**What needs to be done:** Lines from the one with "Task: Open the Twitter bird icon" through the end of the records, and no others, are what the answer should contain, copied exactly; please keep pictures out.

***** Provided entries

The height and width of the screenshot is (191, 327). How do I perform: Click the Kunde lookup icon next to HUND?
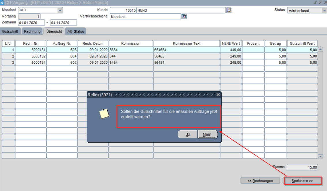[229, 10]
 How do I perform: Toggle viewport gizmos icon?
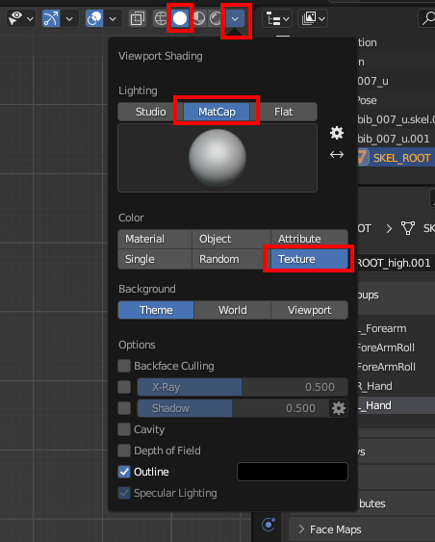51,18
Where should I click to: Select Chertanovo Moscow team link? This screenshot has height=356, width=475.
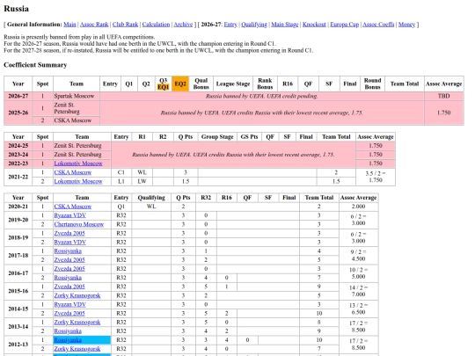coord(79,224)
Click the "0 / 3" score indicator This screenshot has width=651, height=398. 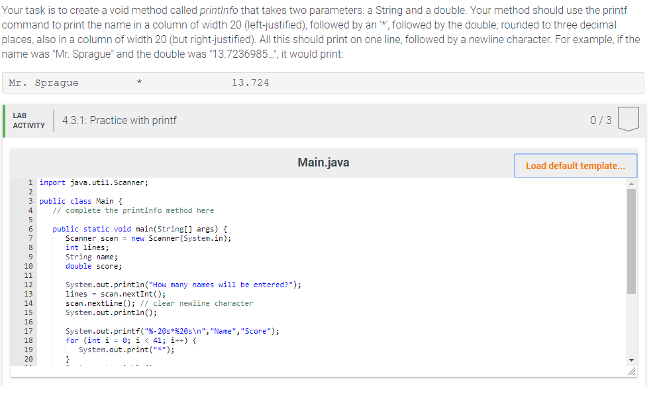pyautogui.click(x=601, y=120)
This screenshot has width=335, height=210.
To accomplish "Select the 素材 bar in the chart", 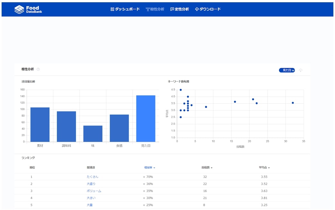I will click(x=40, y=125).
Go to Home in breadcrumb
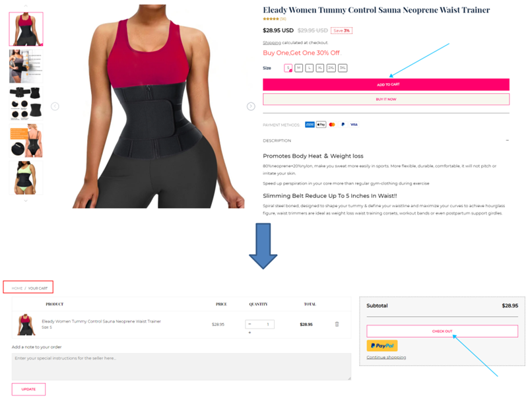The image size is (528, 398). pos(17,288)
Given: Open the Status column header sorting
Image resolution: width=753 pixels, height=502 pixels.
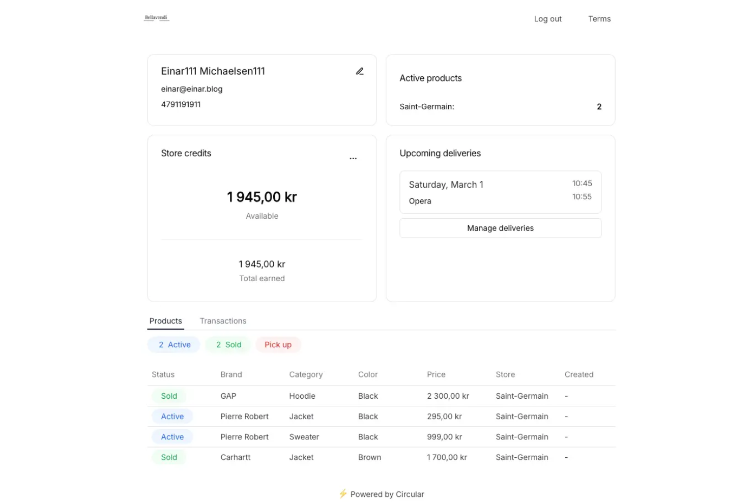Looking at the screenshot, I should (163, 374).
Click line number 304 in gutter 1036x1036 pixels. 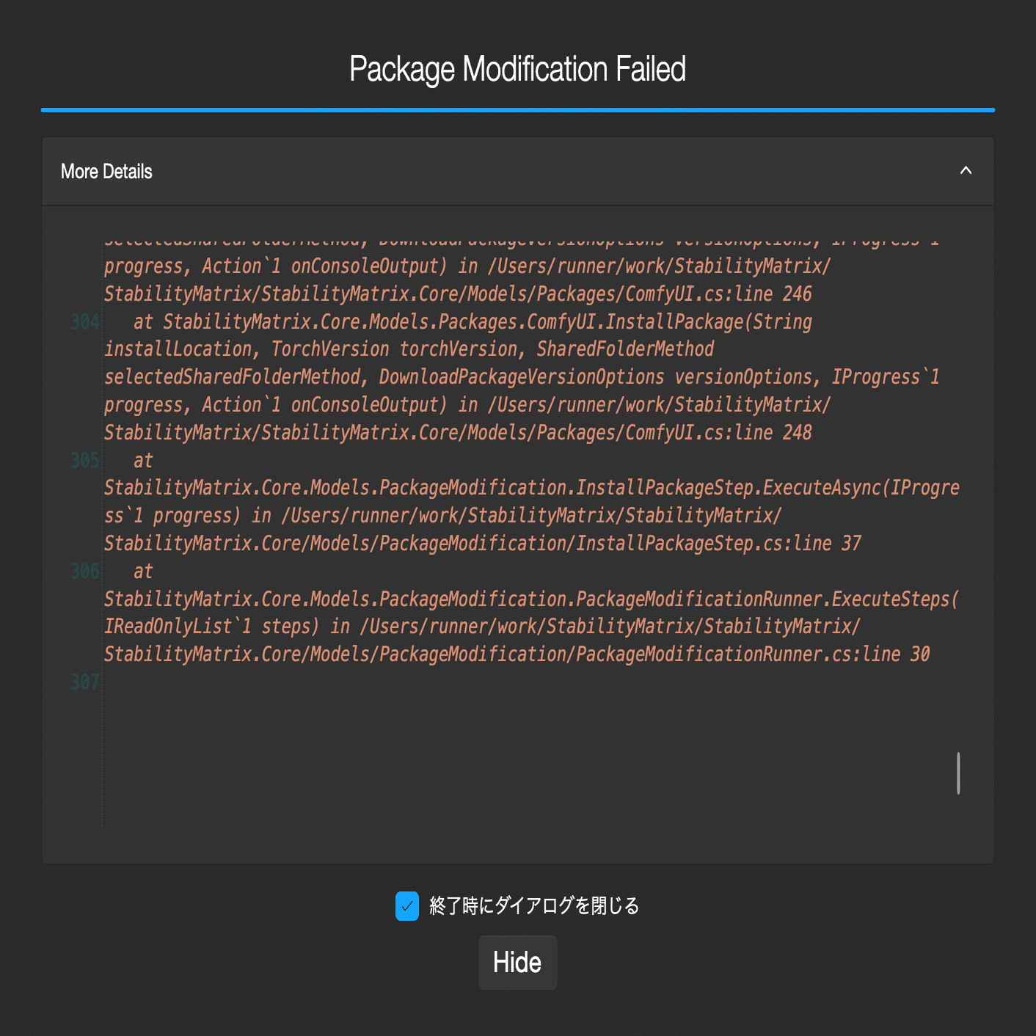(x=85, y=322)
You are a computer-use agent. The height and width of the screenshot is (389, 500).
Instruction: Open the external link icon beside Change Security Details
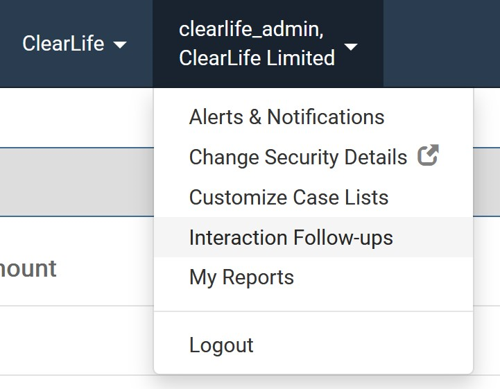point(428,155)
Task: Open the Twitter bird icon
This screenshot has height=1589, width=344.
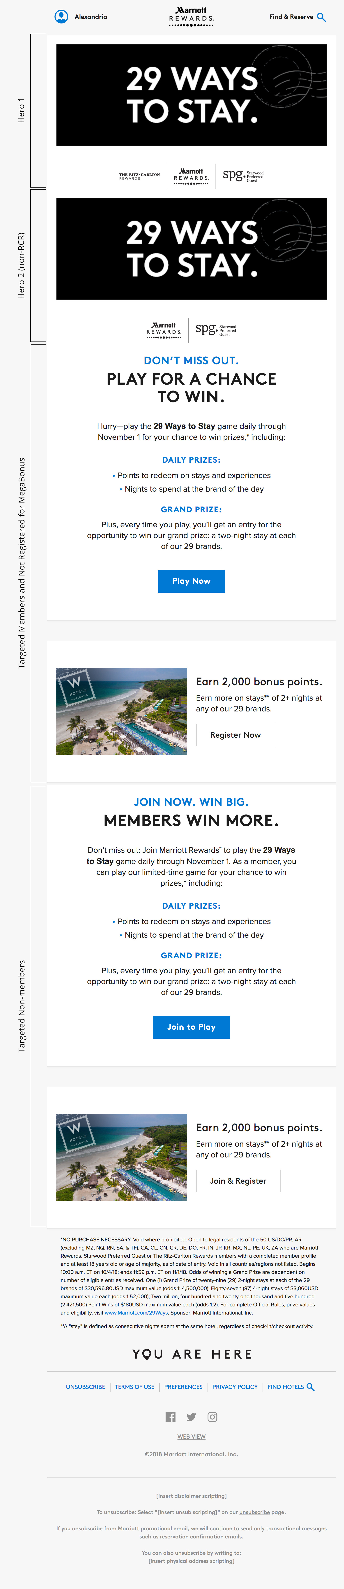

**********

**Written solution:**
Task: Open the Twitter bird icon
This screenshot has height=1589, width=344.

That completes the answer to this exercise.